§ **Given request**:
Turn the records from the one containing "LIQUIDACION (202, 40)" through the end of the records, both included, into a Markdown table with the columns Row and Record. Leave out any blank lines.

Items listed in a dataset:

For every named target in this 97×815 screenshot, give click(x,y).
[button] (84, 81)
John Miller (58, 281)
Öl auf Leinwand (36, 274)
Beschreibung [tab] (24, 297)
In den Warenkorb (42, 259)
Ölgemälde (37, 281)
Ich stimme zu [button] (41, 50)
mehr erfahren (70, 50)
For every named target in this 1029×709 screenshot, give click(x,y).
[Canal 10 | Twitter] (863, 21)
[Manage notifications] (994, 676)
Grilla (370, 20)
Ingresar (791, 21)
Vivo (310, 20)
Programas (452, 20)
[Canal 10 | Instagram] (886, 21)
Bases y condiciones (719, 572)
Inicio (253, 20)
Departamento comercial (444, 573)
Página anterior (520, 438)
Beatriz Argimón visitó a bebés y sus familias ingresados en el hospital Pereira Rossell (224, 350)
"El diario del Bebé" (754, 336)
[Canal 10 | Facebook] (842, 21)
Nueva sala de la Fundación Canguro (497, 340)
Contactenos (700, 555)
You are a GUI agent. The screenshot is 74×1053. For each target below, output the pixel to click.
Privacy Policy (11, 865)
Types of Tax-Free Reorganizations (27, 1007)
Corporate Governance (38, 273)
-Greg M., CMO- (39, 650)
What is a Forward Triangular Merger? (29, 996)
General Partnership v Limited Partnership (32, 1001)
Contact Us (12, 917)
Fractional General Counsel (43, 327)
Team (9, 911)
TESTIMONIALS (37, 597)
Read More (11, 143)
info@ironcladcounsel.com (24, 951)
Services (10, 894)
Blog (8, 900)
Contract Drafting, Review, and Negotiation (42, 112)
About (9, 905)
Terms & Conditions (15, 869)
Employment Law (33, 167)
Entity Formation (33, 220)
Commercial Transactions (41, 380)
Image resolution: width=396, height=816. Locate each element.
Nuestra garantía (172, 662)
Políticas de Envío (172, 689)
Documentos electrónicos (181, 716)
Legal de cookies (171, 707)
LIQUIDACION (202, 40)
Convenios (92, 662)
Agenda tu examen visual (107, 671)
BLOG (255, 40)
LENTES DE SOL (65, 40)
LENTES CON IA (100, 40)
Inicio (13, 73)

§ **The completed task**:
| Row | Record |
|---|---|
| 1 | LIQUIDACION (202, 40) |
| 2 | Convenios (92, 662) |
| 3 | Agenda tu examen visual (107, 671) |
| 4 | BLOG (255, 40) |
| 5 | LENTES DE SOL (65, 40) |
| 6 | LENTES CON IA (100, 40) |
| 7 | Inicio (13, 73) |